Nicht vermerkt ist auf der Website, dass er in seiner Zeit als Direktor der Schule vor 1945 die Schüler gelegentlich auf dem Schulhof in Reih und Glied antreten ließ – er dabei selbst in Naziuniform. Vermerkt ist auch nicht, dass er nach dem Krieg ein bisschen degradiert worden ist, nur ein bisschen und weiter tätig an der gleichen Schule, wenn auch nicht mehr als Direktor. Hermann von Neuenstein war ein recht guter Mathematiklehrer, aber er war ein Verehrer der Kriege zwischen den Völkern. Er erzählte oft und lang von Panzerschlachten. Sechs Jahre nach dem Krieg. Er hielt offensichtlich Kriege für ein Mittel der Politik. Und er hielt die Gewalt eines Volkes gegenüber einem anderen für angebracht.

Bei ihm habe ich damals in der Untertertia, also mit dreizehn, meine politische Sozialisation hinter mich gebracht: Als er mal wieder von militärischen Abenteuern schwärmte, meldete ich mich zu Wort und sagte: »Herr von Neuenstein, wir haben Mathematikunterricht.« – Das war hart für ihn. Aber er konnte mich nicht verprügeln.

Er rächte sich auf billige Weise. Weil meine Mutter meinte, ich könne wegen des Konfirmandenunterrichts nicht mit auf die wieder geplante Ski-Freizeit, diesmal in den Schwarzwald, kommen und in der schriftlichen Entschuldigung ehrlich und naiv den Konfirmandenunterricht als Grund angab, nannte er mich danach nicht mehr Müller, also mit dem Nachnamen, wie das damals auch bei noch jungen Schülern üblich war, sondern »Gottlieb«.

Das war eine perfide Ableitung aus der schriftlichen Entschuldigung meiner Mutter. Wenn ich in Mathematik nicht ausgesprochen gut gewesen wäre, hätte diese Diffamierung auch schlimm ausgehen können.

**Daten**

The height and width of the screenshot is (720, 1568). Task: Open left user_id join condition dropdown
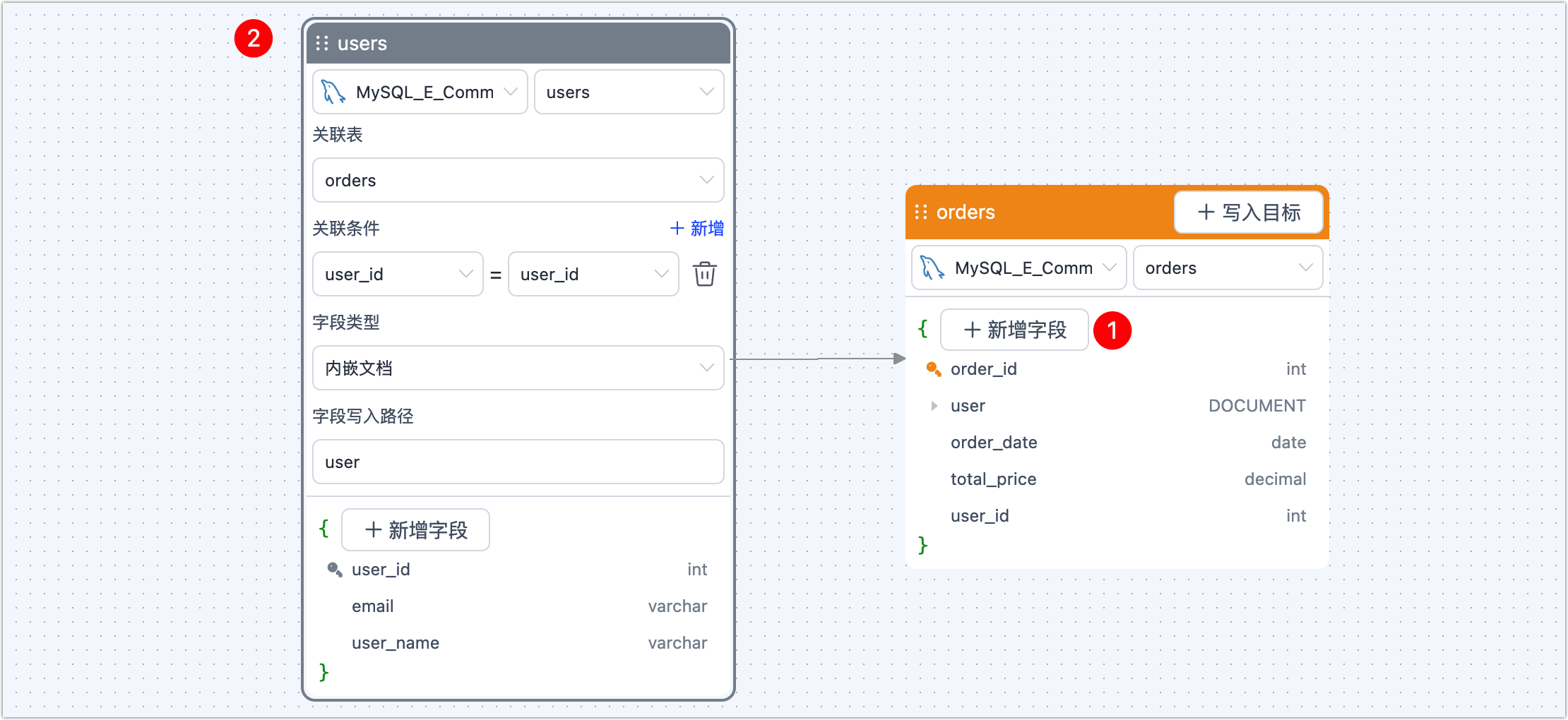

**Die Aufgabe**
Schreib aus dem Lesetext Wort für Wort ab, was mit „Das war eine“ anfängt und nach „schlimm ausgehen können.“ aufhört. Die Liste hat mit dem Lesetext nichts zu tun und steht für sich.

**Die Antwort**
Das war eine perfide Ableitung aus der schriftlichen Entschuldigung meiner Mutter. Wenn ich in Mathematik nicht ausgesprochen gut gewesen wäre, hätte diese Diffamierung auch schlimm ausgehen können.